Semantic cache short-circuit

When a request matches a cached one - either exactly or by fuzzy semantic similarity - DeepintShield returns the cached answer immediately and skips both the guard checks and the provider call. On templated/chat workloads, this typically reclaims 30–60% of LLM spend.

Default behavior

On. No configuration needed - the cache is checked before any model call so hits are served as cheaply as possible.
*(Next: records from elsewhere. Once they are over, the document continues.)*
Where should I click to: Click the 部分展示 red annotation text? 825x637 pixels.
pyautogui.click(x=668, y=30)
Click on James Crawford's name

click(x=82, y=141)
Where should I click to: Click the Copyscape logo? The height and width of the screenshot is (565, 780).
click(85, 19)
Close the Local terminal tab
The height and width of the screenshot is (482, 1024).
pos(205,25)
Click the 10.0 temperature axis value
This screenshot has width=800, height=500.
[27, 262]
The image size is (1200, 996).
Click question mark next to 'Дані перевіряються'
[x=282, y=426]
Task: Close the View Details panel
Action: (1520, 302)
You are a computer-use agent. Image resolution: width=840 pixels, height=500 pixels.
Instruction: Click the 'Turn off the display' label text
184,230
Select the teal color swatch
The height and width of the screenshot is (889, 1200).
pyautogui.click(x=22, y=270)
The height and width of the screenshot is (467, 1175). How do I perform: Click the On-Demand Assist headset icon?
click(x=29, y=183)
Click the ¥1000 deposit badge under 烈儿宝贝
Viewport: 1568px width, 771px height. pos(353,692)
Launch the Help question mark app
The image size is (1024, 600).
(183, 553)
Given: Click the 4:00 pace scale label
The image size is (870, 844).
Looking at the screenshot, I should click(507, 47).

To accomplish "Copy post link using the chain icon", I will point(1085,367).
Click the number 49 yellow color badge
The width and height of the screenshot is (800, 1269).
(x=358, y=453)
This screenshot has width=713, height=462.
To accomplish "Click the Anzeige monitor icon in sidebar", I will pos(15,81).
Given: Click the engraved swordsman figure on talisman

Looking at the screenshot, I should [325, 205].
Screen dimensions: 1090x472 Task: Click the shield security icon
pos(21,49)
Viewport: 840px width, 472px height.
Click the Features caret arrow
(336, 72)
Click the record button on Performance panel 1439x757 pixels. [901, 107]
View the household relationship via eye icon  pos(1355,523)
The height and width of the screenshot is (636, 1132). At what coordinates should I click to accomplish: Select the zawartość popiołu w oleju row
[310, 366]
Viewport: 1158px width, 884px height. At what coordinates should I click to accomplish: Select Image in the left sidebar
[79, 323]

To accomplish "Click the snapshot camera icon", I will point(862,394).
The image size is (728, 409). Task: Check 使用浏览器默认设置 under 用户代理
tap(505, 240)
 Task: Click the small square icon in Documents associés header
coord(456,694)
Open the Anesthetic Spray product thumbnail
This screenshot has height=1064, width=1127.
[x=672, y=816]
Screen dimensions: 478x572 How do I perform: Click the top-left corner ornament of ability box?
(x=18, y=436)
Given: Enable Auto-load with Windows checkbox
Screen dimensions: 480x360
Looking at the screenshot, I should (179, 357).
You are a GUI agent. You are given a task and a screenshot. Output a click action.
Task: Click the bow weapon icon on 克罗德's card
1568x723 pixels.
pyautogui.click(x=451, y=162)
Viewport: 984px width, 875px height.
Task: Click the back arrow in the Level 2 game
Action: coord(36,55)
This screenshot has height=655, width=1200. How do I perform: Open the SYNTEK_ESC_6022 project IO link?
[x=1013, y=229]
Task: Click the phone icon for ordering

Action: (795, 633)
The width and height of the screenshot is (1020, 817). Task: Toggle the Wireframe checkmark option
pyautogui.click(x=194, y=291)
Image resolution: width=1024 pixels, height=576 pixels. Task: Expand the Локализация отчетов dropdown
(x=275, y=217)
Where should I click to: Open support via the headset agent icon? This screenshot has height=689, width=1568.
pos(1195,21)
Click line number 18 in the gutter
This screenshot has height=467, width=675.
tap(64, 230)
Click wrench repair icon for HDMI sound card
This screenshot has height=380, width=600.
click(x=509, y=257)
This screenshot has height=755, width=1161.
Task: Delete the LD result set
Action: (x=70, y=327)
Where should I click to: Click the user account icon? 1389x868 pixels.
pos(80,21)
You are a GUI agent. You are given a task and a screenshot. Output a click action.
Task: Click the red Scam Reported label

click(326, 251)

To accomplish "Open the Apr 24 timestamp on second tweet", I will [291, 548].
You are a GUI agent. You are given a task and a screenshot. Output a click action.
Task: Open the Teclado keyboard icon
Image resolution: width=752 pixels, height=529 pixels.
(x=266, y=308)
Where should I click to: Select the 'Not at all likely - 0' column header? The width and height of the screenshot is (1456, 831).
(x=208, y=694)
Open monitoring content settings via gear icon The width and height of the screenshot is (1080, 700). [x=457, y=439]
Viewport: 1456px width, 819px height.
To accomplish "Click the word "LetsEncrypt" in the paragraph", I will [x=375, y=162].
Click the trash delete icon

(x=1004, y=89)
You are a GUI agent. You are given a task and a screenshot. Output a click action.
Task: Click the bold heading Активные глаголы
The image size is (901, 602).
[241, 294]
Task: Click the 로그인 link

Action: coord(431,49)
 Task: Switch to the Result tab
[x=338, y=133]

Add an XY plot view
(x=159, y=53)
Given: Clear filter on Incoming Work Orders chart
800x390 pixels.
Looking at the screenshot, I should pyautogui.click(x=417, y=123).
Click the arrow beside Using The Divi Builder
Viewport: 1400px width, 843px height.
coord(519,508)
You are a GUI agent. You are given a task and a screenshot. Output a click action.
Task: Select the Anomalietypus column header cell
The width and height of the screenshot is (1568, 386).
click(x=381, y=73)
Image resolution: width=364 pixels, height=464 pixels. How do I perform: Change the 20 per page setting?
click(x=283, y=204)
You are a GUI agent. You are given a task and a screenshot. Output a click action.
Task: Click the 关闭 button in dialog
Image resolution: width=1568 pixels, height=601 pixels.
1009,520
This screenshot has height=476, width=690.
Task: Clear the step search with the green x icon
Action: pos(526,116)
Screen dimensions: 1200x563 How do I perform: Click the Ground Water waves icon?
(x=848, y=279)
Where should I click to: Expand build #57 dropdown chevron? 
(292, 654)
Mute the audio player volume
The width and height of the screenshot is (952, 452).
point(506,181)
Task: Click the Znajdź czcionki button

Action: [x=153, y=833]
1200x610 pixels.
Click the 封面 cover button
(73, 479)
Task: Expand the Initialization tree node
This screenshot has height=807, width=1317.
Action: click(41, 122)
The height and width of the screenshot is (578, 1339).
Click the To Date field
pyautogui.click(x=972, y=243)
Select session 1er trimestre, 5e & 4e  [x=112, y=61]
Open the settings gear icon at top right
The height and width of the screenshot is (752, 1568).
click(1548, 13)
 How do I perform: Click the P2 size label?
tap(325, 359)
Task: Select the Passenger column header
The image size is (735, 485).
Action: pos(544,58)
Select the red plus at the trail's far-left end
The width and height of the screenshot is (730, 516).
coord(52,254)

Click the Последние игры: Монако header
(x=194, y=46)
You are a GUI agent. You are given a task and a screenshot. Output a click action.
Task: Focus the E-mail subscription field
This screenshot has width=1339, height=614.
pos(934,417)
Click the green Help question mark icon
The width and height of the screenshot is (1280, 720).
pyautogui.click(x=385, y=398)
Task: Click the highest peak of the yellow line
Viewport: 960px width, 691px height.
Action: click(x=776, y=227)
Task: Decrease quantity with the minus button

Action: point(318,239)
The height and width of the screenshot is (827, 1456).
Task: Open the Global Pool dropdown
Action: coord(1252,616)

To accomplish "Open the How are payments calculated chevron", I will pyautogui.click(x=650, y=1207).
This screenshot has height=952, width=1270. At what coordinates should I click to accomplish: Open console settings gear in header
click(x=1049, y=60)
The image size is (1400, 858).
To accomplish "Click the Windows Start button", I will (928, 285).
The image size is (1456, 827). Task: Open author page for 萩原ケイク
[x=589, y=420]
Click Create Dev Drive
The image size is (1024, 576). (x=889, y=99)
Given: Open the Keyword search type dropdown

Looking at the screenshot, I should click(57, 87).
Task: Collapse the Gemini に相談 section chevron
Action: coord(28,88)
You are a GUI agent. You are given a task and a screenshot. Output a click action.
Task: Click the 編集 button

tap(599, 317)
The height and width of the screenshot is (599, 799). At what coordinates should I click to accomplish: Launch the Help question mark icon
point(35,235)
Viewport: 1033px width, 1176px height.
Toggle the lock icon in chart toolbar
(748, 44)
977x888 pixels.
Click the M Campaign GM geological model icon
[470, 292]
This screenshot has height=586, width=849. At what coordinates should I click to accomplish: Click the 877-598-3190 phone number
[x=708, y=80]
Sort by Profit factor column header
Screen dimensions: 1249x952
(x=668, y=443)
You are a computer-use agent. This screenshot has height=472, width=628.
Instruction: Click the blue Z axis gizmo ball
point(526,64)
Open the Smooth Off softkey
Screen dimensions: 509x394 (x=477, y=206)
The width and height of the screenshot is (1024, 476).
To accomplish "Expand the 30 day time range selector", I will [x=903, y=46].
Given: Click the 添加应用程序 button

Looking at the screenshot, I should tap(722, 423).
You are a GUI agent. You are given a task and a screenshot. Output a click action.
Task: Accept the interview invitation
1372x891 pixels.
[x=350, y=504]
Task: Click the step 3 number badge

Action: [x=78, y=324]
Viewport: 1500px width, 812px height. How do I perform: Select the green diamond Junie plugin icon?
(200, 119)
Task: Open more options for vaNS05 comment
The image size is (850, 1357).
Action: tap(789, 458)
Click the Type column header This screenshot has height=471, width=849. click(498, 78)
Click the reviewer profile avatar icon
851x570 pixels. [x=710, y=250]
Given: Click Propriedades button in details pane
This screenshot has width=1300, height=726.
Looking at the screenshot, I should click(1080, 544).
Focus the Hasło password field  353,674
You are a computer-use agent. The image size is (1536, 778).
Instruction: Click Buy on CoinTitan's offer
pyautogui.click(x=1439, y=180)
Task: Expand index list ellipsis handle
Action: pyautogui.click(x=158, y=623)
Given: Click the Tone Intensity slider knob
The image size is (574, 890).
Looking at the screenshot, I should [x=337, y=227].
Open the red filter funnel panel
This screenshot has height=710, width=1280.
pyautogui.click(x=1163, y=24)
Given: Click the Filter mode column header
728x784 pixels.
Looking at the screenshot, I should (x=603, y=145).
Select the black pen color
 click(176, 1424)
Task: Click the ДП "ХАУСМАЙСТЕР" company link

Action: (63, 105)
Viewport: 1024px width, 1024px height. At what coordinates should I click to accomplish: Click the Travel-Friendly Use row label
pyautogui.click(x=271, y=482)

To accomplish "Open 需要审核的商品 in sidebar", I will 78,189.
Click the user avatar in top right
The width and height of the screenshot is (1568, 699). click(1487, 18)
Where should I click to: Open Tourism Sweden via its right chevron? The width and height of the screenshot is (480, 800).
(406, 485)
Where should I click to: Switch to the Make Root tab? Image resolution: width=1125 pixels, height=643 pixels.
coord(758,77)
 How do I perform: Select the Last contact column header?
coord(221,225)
If your workload has a very low hit rate and you’d rather not pay the lookup cost on misses, you can move the lookup to run only after guard checks:

DEEPINTSHIELD_SEMANTIC_LOOKUP_AFTER_GUARDS=true  # check the cache later in the request

Why a cache hit is safe

A cached response was already checked against your policies when it was first stored, and the cache key includes the policy version - so changing a policy automatically invalidates affected entries. You can never serve a response that wouldn’t pass your current guardrails.

Realistic cost reduction

Workload	Typical hit rate	Cost saved
FAQ bot, customer support templates	40–60%	~50%
Internal copilot, repeated dev questions	25–40%	~30%
Long-form RAG, ad-hoc creative prompts	5–15%	~10%
Streaming code completion	`<5%`	Minimal

The cache is opt-in per workspace via the Cost Optimization settings - you can also disable it for VKs that must hit the model every time (e.g. fresh research queries).